### TEXT BLOCK
Filesystem cache out of control, swaps out whole system

Greetings. Ever since I upgraded to a 5.8.x kernel, I’ve been having problems with my disk-intensive application. On a 4-core Intel i7 system with 32GB of RAM and 72GB of swap partition, my application for reading and restructuring/rearranging the OpenStreetMap planetary dataset (currently 53GB for the input PBF file) is getting squeezed out of memory by Linux cache growth until the entire system hangs. I was on Fedora Core 31, and tried upgrading to Core 32 to see if it would resolve the problem. No such luck. Basically, my application uses temporary buffer files (about 57 GB worth) to re-index and buffer the data sequentially read from the OSM planet file so the OSM Ways can have their vertex latitude/longitudes directly associated with them (instead of being associated with the id’s of the OSM Nodes containing this data), plus re-sorting the data into geographical order (the planet file contains data in the chronological order it was added to the OpenStreetMap database, regardless of where that might happen to be on the planet), eventually generating about 40GB of data reorganized and optimized for efficient rendering on-demand.

This used to work on earlier kernels for at least the past 8 years. up to and including the 5.7.x kernels, taking about 20 hours of heavy disk I/O to complete at the current size of the planet file and tuning of the application. Since upgrading to the 5.8.x kernels, the Linux cache expands to take over all memory, forcing all applications out to swap (including, for example, the Xorg server, which makes it very hard to see the graphical progress indicators of the application). The application itself is configured to be restricted to use about 4GB of process virtual address space to ensure it might still work on systems of less RAM capacity than my own, which is why the application is designed to use disk files for scratch storage instead of more heap memory.

### ENTRIES
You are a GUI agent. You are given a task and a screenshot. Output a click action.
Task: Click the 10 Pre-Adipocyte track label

--

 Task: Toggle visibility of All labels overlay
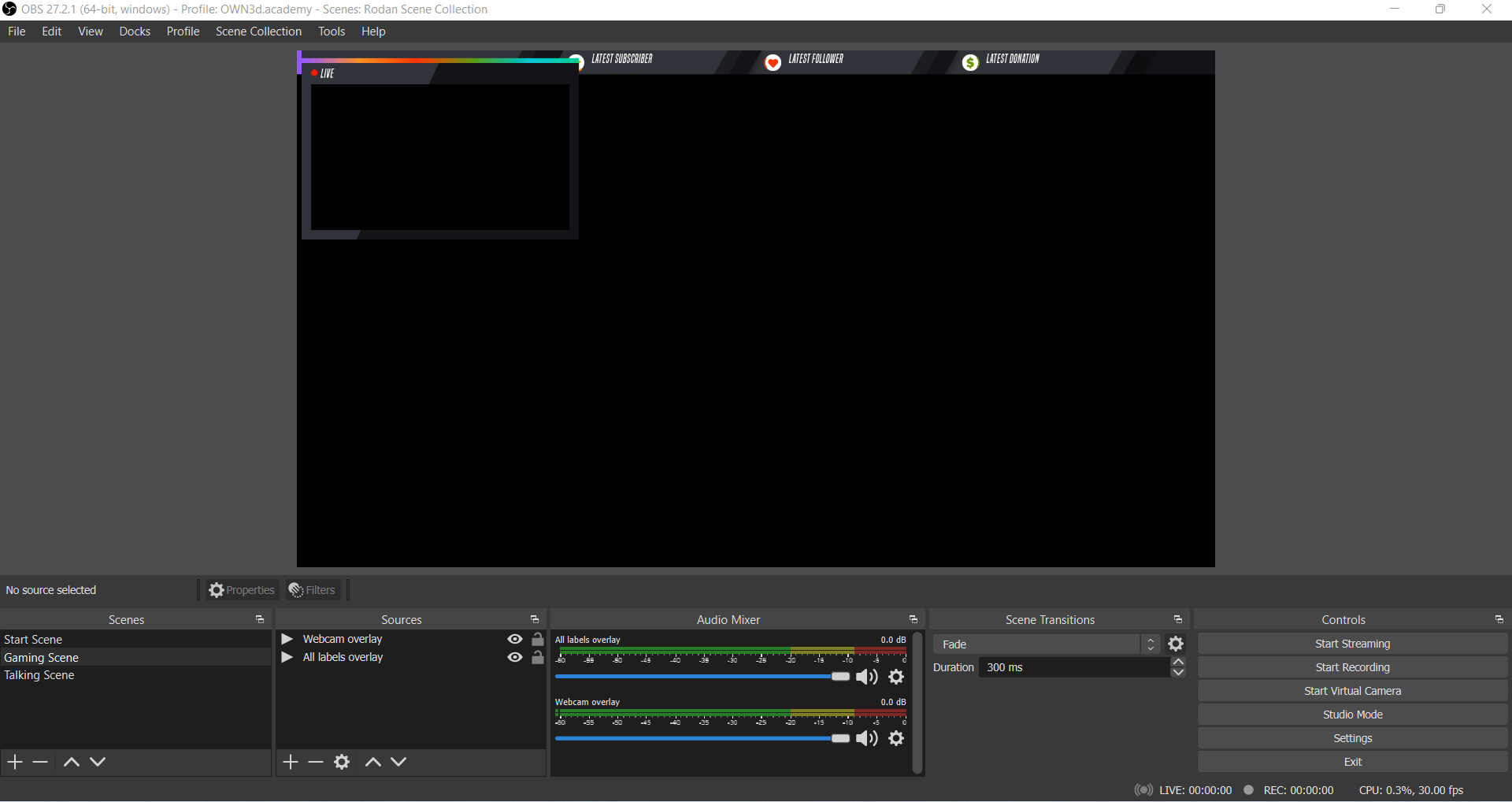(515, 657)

### DIRECTIONS
A - How would this sentence from the filesystem cache post read in Spanish: "I was on Fedora Core 31, and tried upgrading to Core 32 to see if it would resolve the problem."
B - Can you write the next part of the post about the Linux filesystem cache, starting right after its last sentence?
The lines above come from a different source than the post about the Linux filesystem cache.

### OUTPUTS FOR THE TASKS
A - Estaba en Fedora Core 31 e intenté actualizar a Core 32 para ver si resolvía el problema.

B -
So how do I keep the cache from taking over all RAM (as opposed to just free RAM) and actually flush some Least Recently Used pages out of the cache, so running applications can stay in RAM? For example, the 53GB planet file is sequentially read, so I never need any of the earlier blocks in the file in the cache ever again once I read past them.

I have made the following kernel system parameters changes in an attempt to keep the cache under control (but it hasn’t succeeded):
vm.vfs_cache_pressure = 160 (default 100)
vm.swappiness = 1 (default 60)
vm.overcommit_ratio=1
vm.dirtytime_expire_seconds=300 (default 43200)
vm.zone_reclaim_mode = 3 (default 0)
I’ve even tried disabling my swap partition (to keep it from having a place to swap stuff out); still didn’t work.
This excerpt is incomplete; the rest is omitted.